TASK REQUIREMENTS — Take the entries below and return them unchanged.

DATA TO USE —
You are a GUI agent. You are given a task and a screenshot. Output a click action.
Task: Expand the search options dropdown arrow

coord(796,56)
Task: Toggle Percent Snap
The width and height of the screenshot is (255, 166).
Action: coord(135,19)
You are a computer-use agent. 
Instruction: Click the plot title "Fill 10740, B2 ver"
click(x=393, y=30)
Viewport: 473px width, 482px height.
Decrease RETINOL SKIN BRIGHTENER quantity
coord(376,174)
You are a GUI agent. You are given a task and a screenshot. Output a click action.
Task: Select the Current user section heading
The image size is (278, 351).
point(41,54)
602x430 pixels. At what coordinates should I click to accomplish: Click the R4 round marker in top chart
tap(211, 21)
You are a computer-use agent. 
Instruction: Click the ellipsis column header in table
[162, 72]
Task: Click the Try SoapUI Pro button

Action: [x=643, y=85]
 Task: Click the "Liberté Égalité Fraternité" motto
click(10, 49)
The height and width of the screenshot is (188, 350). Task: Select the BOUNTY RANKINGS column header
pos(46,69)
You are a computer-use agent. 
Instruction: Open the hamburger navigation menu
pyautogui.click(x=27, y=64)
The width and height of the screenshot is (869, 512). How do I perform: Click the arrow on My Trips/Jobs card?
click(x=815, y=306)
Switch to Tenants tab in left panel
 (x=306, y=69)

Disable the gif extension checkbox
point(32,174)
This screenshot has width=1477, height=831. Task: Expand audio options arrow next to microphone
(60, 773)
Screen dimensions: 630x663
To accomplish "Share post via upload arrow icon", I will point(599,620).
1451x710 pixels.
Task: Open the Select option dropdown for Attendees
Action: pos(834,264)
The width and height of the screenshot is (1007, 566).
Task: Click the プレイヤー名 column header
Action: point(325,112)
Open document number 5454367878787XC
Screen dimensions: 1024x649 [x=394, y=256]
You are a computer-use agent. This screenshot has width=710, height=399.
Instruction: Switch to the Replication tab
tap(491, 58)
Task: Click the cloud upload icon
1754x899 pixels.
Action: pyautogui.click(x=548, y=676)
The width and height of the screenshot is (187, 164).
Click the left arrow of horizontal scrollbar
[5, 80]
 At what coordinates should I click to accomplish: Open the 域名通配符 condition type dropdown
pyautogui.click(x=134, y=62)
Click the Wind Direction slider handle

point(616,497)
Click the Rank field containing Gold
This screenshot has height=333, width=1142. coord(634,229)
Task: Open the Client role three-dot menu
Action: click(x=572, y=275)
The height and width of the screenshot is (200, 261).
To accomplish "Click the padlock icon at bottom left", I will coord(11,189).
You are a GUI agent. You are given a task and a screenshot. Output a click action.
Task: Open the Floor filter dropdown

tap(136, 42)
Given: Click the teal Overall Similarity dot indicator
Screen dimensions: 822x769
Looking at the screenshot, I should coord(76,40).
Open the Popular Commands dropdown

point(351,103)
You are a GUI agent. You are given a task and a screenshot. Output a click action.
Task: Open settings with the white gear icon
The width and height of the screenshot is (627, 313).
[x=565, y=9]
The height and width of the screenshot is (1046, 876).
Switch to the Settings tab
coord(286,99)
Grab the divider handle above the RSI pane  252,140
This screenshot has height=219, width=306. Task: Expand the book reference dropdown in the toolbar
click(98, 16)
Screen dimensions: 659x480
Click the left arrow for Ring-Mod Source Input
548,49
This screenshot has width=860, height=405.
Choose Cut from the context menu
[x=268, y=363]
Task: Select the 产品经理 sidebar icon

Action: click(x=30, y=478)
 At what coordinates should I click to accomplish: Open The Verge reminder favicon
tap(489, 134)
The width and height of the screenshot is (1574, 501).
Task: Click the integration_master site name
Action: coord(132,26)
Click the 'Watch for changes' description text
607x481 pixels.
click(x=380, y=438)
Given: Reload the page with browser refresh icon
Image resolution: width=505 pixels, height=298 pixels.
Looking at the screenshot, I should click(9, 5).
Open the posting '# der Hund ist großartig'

ANSWER TO THIS EXERCISE —
You are a GUI agent. You are given a task and a screenshot. Output a click action.
Task: Expand the search options dropdown arrow

coord(796,56)
Task: Toggle Percent Snap
The width and height of the screenshot is (255, 166).
Action: coord(135,19)
You are a computer-use agent. 
Instruction: Click the plot title "Fill 10740, B2 ver"
click(x=393, y=30)
Viewport: 473px width, 482px height.
Decrease RETINOL SKIN BRIGHTENER quantity
coord(376,174)
You are a GUI agent. You are given a task and a screenshot. Output a click action.
Task: Select the Current user section heading
The image size is (278, 351).
point(41,54)
602x430 pixels. At what coordinates should I click to accomplish: Click the R4 round marker in top chart
tap(211, 21)
You are a computer-use agent. 
Instruction: Click the ellipsis column header in table
[162, 72]
Task: Click the Try SoapUI Pro button

Action: [x=643, y=85]
 Task: Click the "Liberté Égalité Fraternité" motto
click(10, 49)
The height and width of the screenshot is (188, 350). Task: Select the BOUNTY RANKINGS column header
pos(46,69)
You are a computer-use agent. 
Instruction: Open the hamburger navigation menu
pyautogui.click(x=27, y=64)
The width and height of the screenshot is (869, 512). How do I perform: Click the arrow on My Trips/Jobs card?
click(x=815, y=306)
Switch to Tenants tab in left panel
 (x=306, y=69)

Disable the gif extension checkbox
point(32,174)
This screenshot has width=1477, height=831. Task: Expand audio options arrow next to microphone
(60, 773)
Screen dimensions: 630x663
To accomplish "Share post via upload arrow icon", I will point(599,620).
1451x710 pixels.
Task: Open the Select option dropdown for Attendees
Action: pos(834,264)
The width and height of the screenshot is (1007, 566).
Task: Click the プレイヤー名 column header
Action: point(325,112)
Open document number 5454367878787XC
Screen dimensions: 1024x649 [x=394, y=256]
You are a computer-use agent. This screenshot has width=710, height=399.
Instruction: Switch to the Replication tab
tap(491, 58)
Task: Click the cloud upload icon
1754x899 pixels.
Action: pyautogui.click(x=548, y=676)
The width and height of the screenshot is (187, 164).
Click the left arrow of horizontal scrollbar
[5, 80]
 At what coordinates should I click to accomplish: Open the 域名通配符 condition type dropdown
pyautogui.click(x=134, y=62)
Click the Wind Direction slider handle

point(616,497)
Click the Rank field containing Gold
This screenshot has height=333, width=1142. coord(634,229)
Task: Open the Client role three-dot menu
Action: click(x=572, y=275)
The height and width of the screenshot is (200, 261).
To accomplish "Click the padlock icon at bottom left", I will coord(11,189).
You are a GUI agent. You are given a task and a screenshot. Output a click action.
Task: Open the Floor filter dropdown

tap(136, 42)
Given: Click the teal Overall Similarity dot indicator
Screen dimensions: 822x769
Looking at the screenshot, I should coord(76,40).
Open the Popular Commands dropdown

point(351,103)
You are a GUI agent. You are given a task and a screenshot. Output a click action.
Task: Open settings with the white gear icon
The width and height of the screenshot is (627, 313).
[x=565, y=9]
The height and width of the screenshot is (1046, 876).
Switch to the Settings tab
coord(286,99)
Grab the divider handle above the RSI pane  252,140
This screenshot has height=219, width=306. Task: Expand the book reference dropdown in the toolbar
click(98, 16)
Screen dimensions: 659x480
Click the left arrow for Ring-Mod Source Input
548,49
This screenshot has width=860, height=405.
Choose Cut from the context menu
[x=268, y=363]
Task: Select the 产品经理 sidebar icon

Action: click(x=30, y=478)
 At what coordinates should I click to accomplish: Open The Verge reminder favicon
tap(489, 134)
The width and height of the screenshot is (1574, 501).
Task: Click the integration_master site name
Action: coord(132,26)
Click the 'Watch for changes' description text
607x481 pixels.
click(x=380, y=438)
Given: Reload the page with browser refresh icon
Image resolution: width=505 pixels, height=298 pixels.
Looking at the screenshot, I should click(9, 5).
Open the posting '# der Hund ist großartig'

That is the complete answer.